## [Task]
A single number is the whole answer: the count of lines in the records where "Select" occurs.
○ ○ ○ ○
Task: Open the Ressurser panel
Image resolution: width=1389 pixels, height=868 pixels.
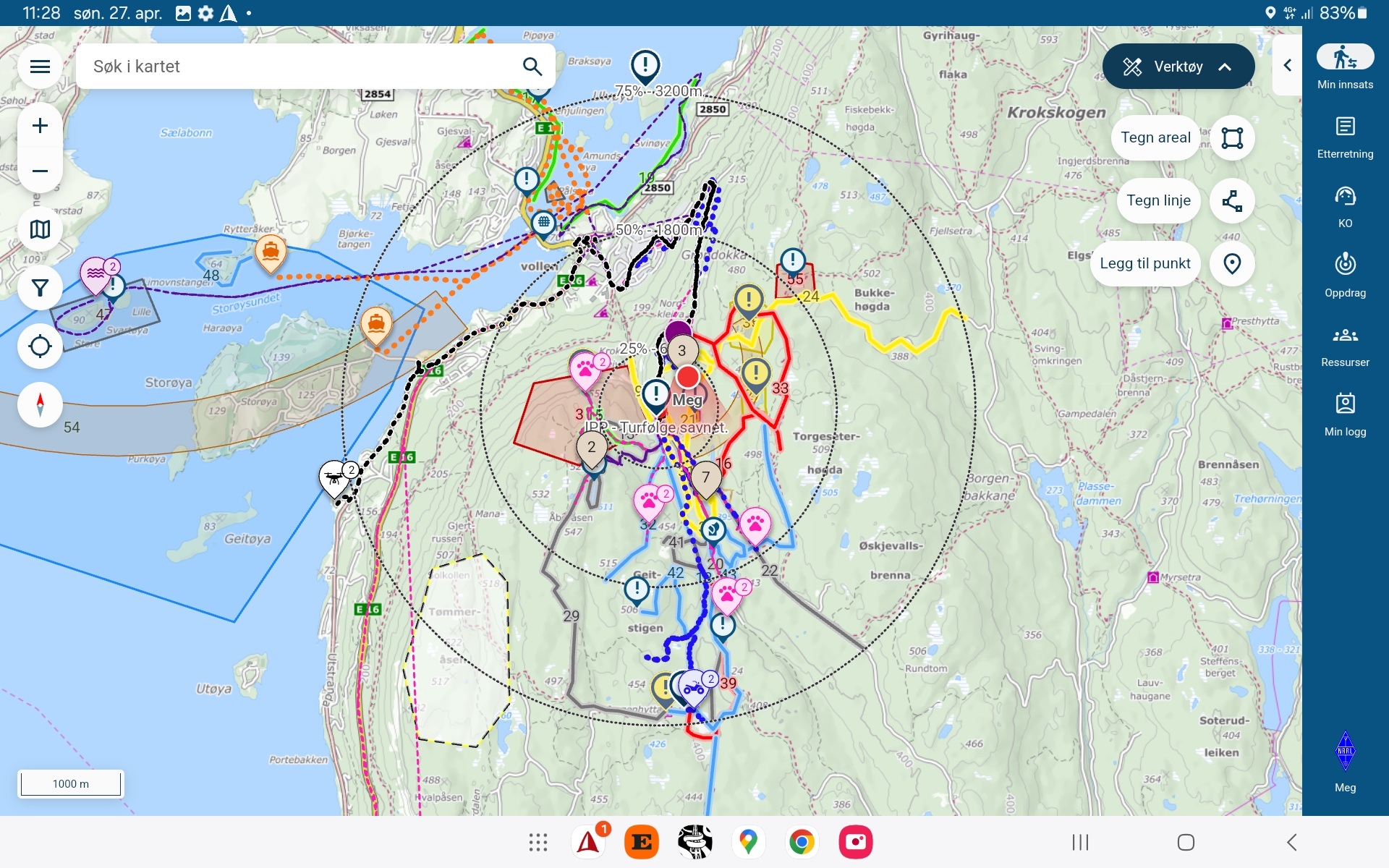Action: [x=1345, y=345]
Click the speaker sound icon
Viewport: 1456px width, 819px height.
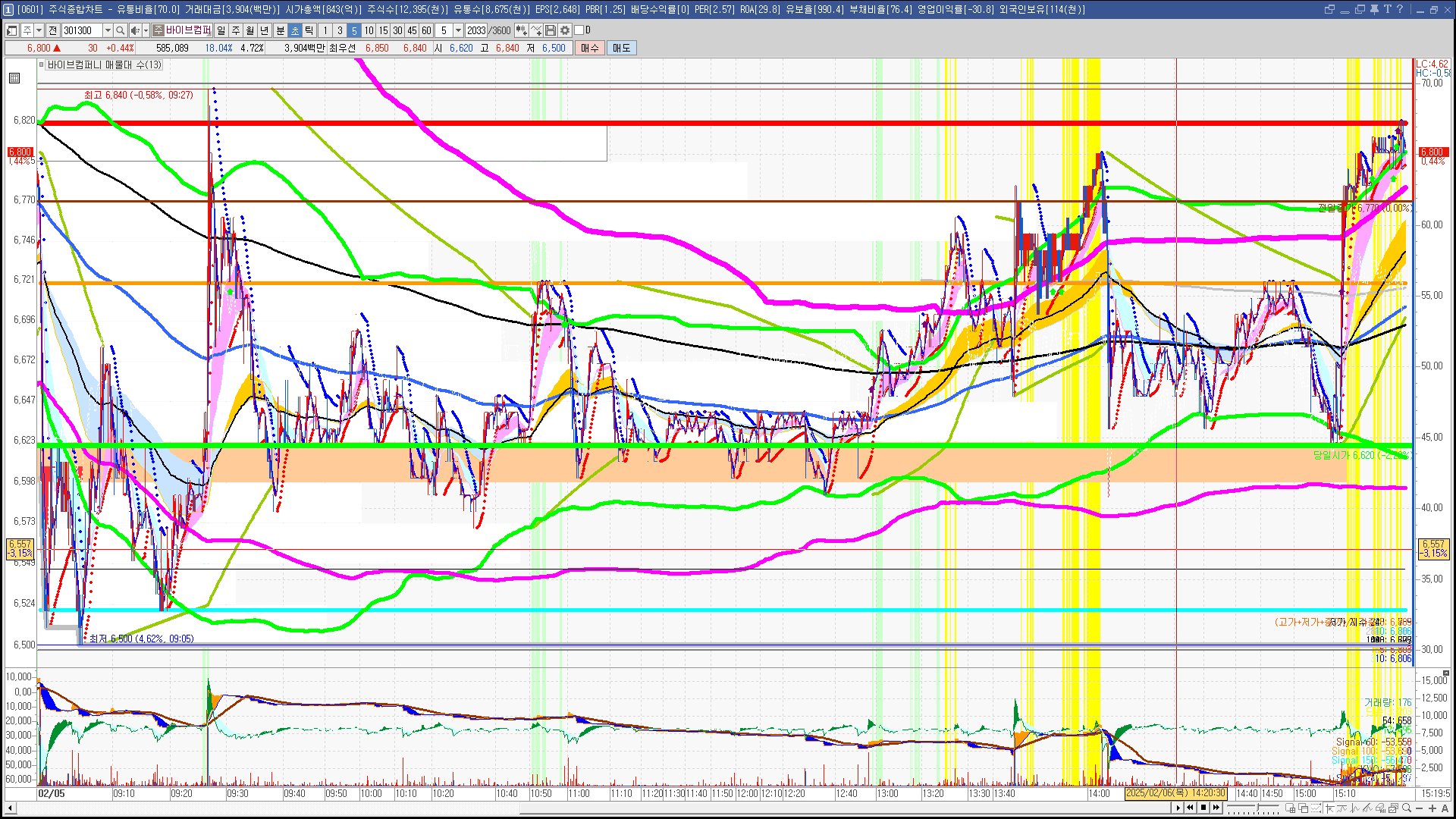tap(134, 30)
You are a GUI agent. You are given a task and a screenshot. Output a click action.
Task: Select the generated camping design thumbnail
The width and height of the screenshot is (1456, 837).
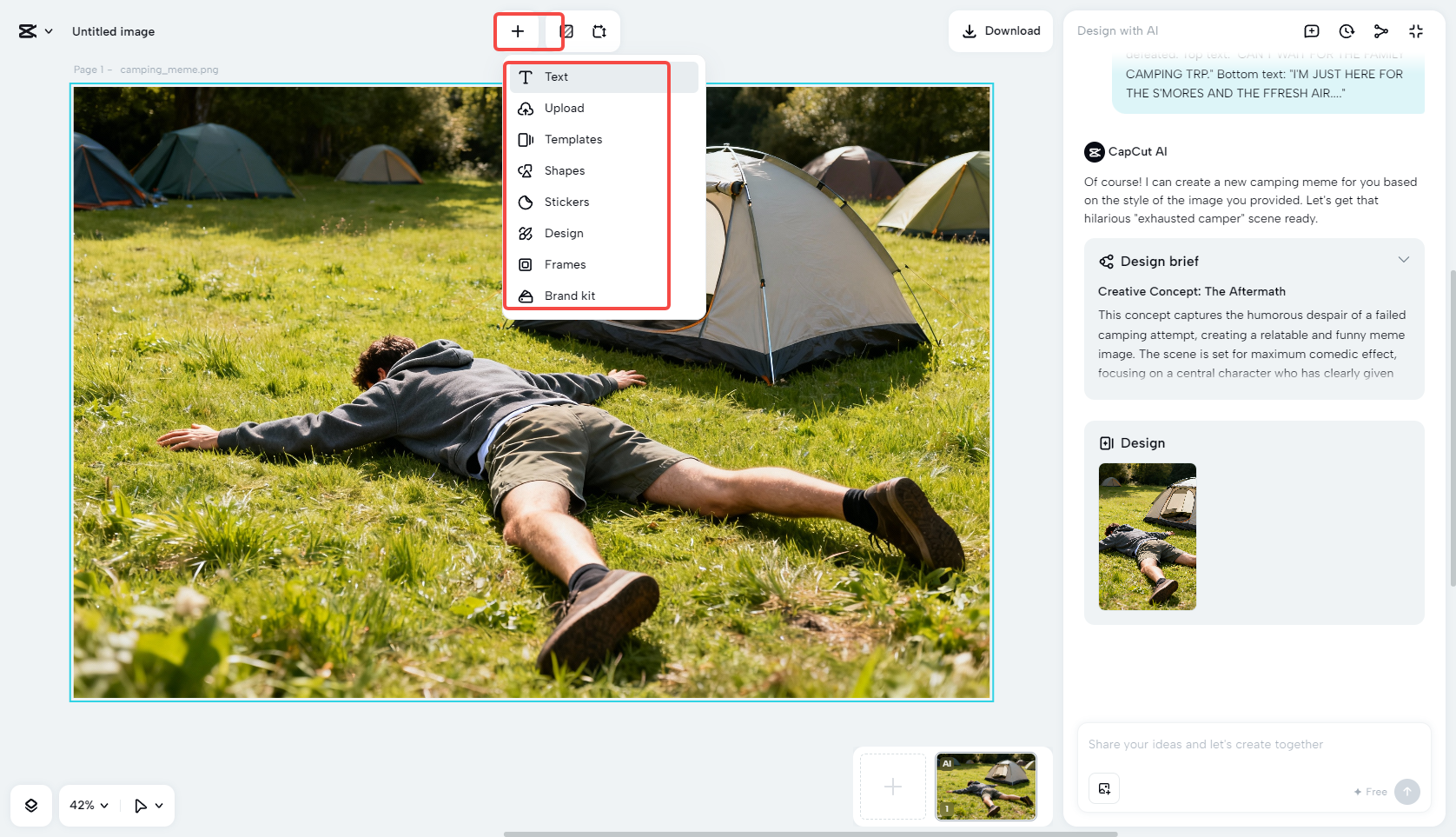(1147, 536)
○ ○ ○ ○
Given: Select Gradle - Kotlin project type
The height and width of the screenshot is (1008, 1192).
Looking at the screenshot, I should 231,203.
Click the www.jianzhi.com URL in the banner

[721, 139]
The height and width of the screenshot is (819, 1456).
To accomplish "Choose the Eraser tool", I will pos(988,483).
○ ○ ○ ○
## [Solution to the exercise]
2